April 6, 2010

Launch of JAMA’s 2010 Spring Road Safety Campaign

The Japan Automobile Manufacturers Association, Inc. (JAMA) is pleased to announce that its annual spring road safety campaign will be conducted this year from April 6 through May 5. The campaign’s launch date intentionally coincides with that of the Japanese government’s nationwide traffic safety campaign (April 6-15, 2010) carried out by the National Police Agency.

In 2009 road fatalities in Japan totalled 4,914, marking the ninth consecutive annual decline and dropping below 5,000 for the first time since 1952, as well as representing less than one-third the peak total of 16,765 road fatalities recorded in 1970. Road accidents and road injuries also declined, for the fifth consecutive year, to 736,688 and 910,115 respectively. Nevertheless, the loss or disruption of so many lives as a result of road accidents in Japan remains a matter of urgent concern to the government and public at large.

Road safety is also a critical issue for JAMA, which fully supports the Japanese government’s goal of reducing annual road fatalities to fewer than 2,500 by 2018. JAMA’s own initiatives towards that goal include not only vehicle-based measures, such as expanding the installation rates of onboard safety equipment and enhancing vehicle structural safety, but also road user-directed measures, such as public awareness-raising activities and hands-on safe-driving programs.
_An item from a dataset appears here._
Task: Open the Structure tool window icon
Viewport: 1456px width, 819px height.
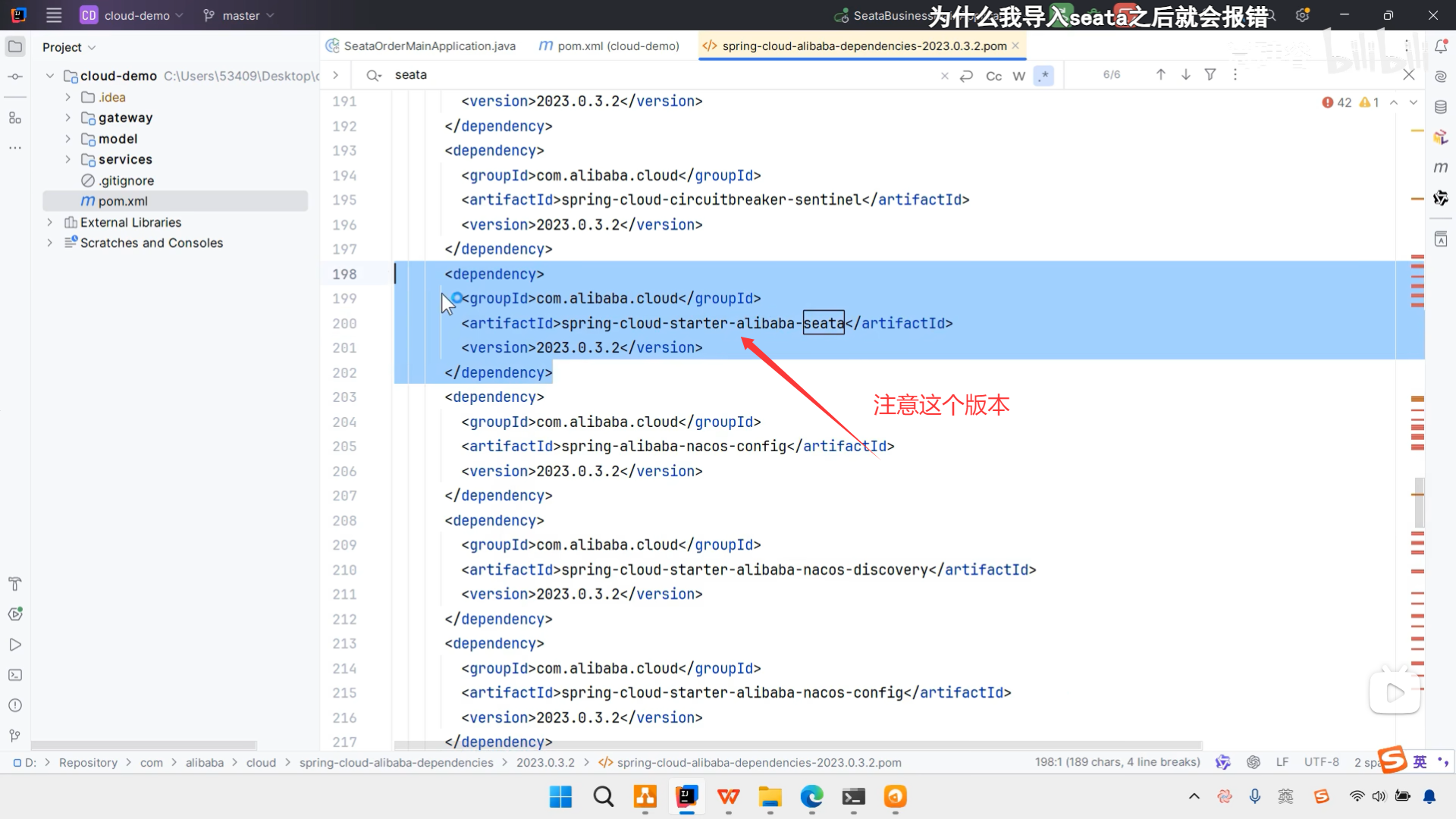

Such measures include its annual road safety campaign, which JAMA conducts in both spring and autumn and which is aimed at all types of road users: drivers, motorcycle riders, passengers, and pedestrians.

Priority Issues Addressed by JAMA’s 2010 Spring Road Safety Campaign

  • For Passenger Vehicle Users: Seatbelt Use in Rear Seats
    The use of rear seatbelts became compulsory in Japan in June 2008. However, seatbelt use by rear-seat passengers in cars driving on regular roads (as opposed to expressways) remains, at 33.5%, far lower than the rates of seatbelt use by drivers (96.6%) and front passengers (90.8%). JAMA’s spring campaign will therefore strongly promote rear seatbelt use, particularly since the accident fatality rate of unbelted backeat passengers is about four times greater than that of backseat passengers who have buckled up.
  • For Motorcycle Riders: Proper Wearing of Helmets
    A total of 886 people died in Japan in 2009 while riding a motorcycle, of which 359 fatalities occurred on mopeds (50cc and under) and 527 on motorcycles (over 50cc). For 33% (117 persons) of the moped fatalities and for 28% (149 persons) of the motorcycle fatalities, a common occurrence was the loss of their helmets on collision impact. With the primary reason behind helmet loss being the improper fastening or non-fastening of helmet chinstraps, JAMA’s spring road safety campaign will therefore urgently appeal to motorcycle and moped riders to always wear their helmets properly fastened.